Collected data entries:
....

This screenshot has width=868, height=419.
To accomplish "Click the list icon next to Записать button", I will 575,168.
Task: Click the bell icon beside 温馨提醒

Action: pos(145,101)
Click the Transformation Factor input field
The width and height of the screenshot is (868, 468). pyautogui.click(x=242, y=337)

....

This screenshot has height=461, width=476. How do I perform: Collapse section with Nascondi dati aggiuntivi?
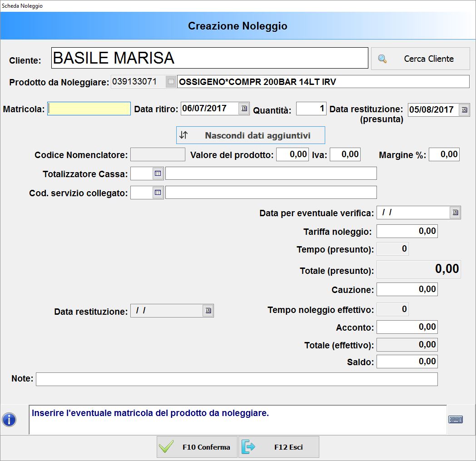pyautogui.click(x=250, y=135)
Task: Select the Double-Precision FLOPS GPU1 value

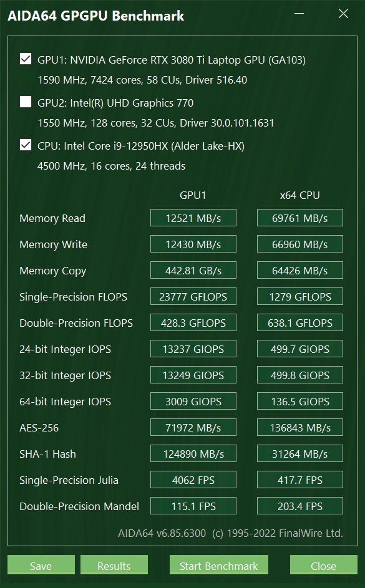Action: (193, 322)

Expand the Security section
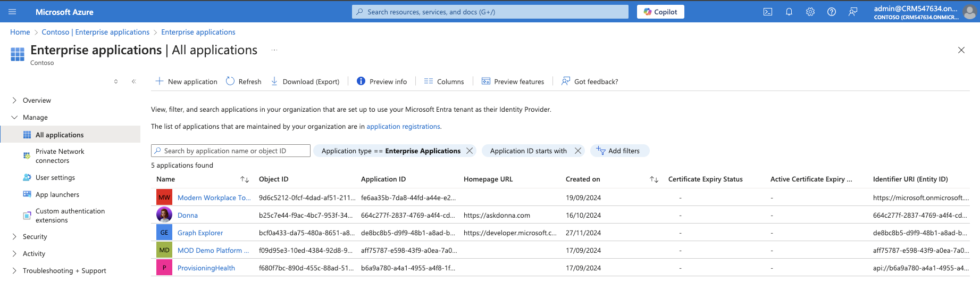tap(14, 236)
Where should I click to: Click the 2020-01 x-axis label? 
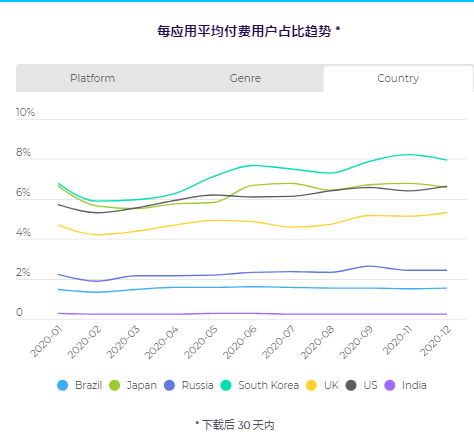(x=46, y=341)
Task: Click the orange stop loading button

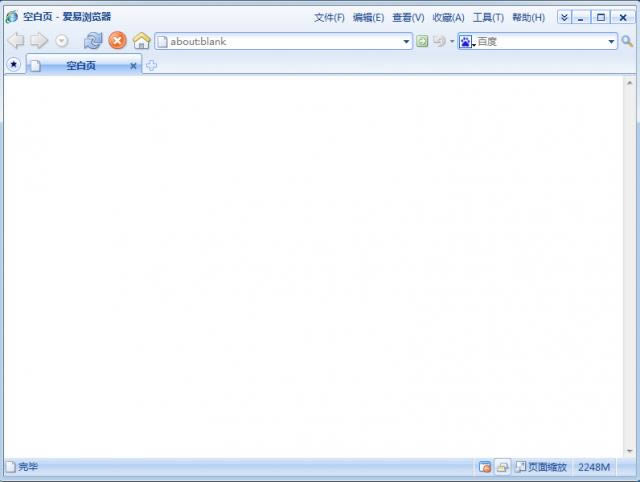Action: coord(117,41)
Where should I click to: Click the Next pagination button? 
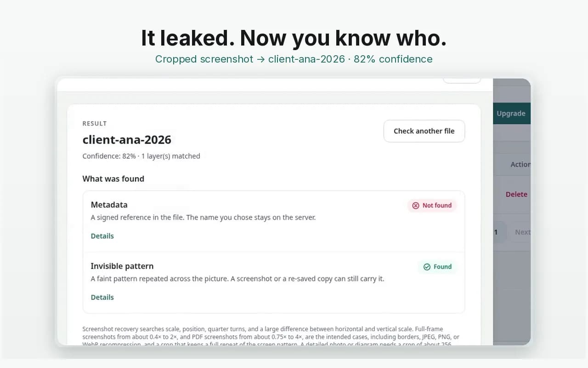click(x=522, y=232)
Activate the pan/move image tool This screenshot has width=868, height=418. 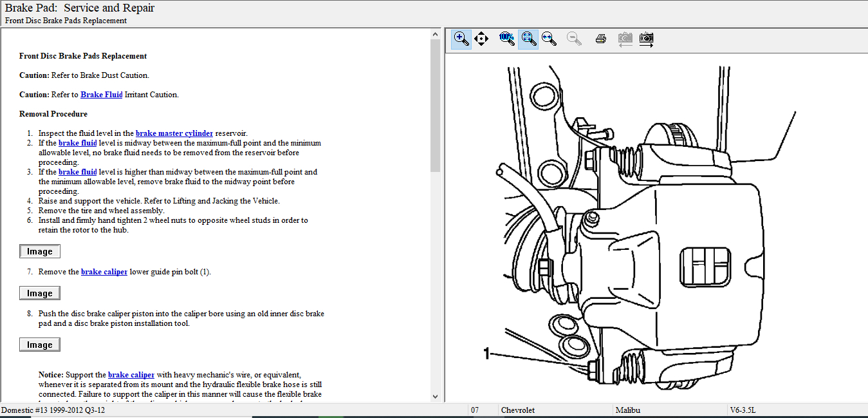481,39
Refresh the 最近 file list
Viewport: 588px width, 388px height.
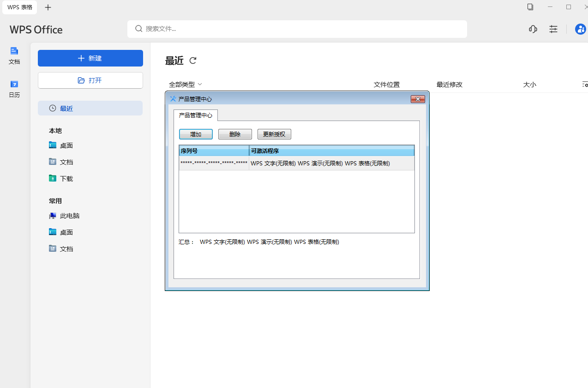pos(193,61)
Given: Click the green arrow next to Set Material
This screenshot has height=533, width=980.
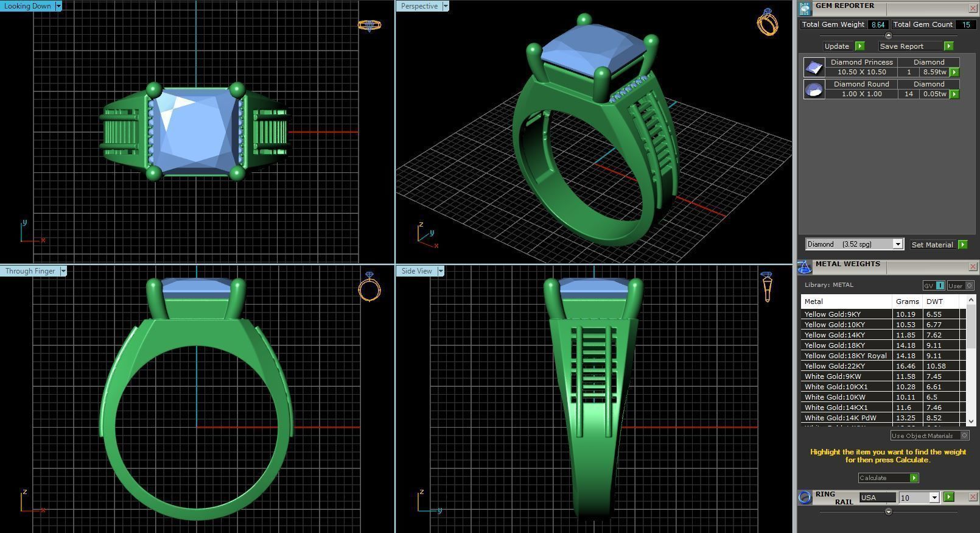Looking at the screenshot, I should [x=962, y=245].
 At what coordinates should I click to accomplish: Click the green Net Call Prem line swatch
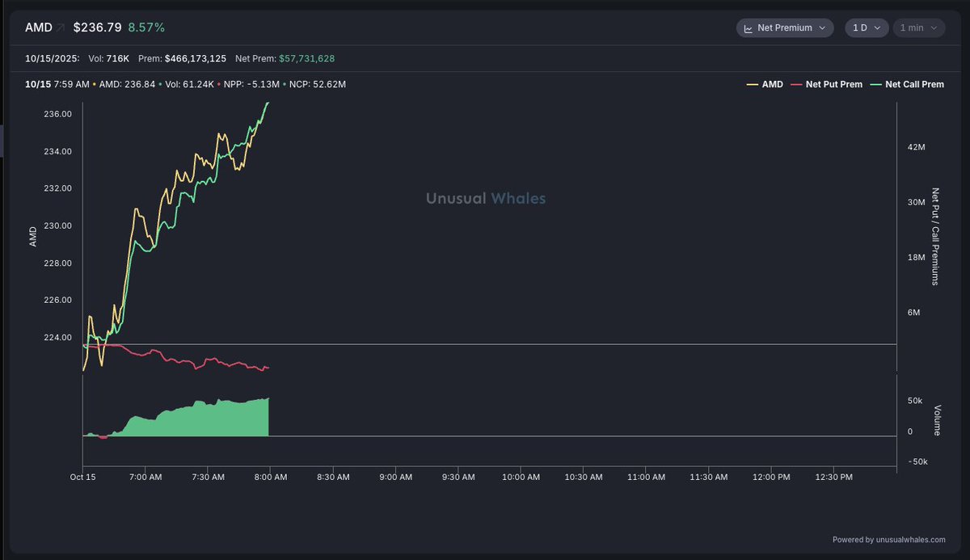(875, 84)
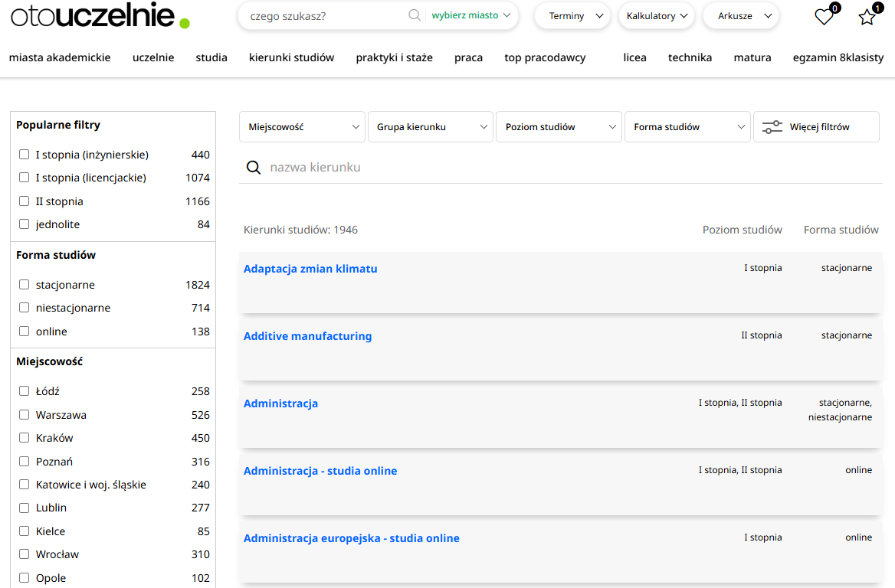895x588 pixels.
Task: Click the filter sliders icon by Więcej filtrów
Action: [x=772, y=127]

....

Exercise requirements –
Every line of the records above where the string "list" is found should be copied.

Answer for the task –
To accomplish "Click the list icon next to Записать button", I will 575,168.
Refresh the 最近 file list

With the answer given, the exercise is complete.